### TASK PROMPT
How many lines in the records below hold the string "agent"? Answer with the number alone.

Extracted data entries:
· · · · ·
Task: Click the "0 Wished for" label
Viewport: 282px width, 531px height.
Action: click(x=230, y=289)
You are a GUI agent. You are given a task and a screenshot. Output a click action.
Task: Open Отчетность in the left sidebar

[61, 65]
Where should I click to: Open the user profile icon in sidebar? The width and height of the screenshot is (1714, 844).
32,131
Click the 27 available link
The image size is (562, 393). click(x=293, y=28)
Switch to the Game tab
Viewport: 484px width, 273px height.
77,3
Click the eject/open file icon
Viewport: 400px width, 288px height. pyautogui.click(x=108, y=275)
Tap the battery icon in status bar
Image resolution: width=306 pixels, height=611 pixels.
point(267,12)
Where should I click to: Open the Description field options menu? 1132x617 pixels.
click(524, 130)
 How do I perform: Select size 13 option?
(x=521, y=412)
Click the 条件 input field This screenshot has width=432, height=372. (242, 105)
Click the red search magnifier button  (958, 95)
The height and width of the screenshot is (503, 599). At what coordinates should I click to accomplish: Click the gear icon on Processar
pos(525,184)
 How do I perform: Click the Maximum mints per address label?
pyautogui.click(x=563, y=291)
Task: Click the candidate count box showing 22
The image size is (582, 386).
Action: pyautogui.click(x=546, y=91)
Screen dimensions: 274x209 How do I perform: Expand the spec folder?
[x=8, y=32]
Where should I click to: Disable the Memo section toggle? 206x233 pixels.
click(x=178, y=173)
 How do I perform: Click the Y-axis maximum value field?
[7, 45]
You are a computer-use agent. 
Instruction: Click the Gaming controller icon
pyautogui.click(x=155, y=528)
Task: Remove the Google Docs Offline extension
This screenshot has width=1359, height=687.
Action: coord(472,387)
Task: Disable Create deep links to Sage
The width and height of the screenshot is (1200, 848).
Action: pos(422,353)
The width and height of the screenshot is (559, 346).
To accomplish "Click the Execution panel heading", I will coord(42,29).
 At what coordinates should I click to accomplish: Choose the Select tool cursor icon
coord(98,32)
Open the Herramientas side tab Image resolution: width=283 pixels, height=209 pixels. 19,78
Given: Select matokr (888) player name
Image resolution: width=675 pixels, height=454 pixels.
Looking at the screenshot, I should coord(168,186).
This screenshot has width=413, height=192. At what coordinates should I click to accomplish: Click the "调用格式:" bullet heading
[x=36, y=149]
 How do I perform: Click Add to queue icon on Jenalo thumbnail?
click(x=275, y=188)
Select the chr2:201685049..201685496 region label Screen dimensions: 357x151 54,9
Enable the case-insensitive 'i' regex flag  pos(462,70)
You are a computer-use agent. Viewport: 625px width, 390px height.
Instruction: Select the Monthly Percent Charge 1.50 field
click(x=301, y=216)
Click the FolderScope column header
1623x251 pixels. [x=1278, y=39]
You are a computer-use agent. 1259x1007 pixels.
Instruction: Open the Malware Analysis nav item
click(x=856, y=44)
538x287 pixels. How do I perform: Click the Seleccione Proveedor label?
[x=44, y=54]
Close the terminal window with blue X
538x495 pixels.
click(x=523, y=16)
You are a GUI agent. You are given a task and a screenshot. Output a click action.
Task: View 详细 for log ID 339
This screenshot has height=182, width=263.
· · · · ·
### ANSWER FOR THIS EXERCISE
5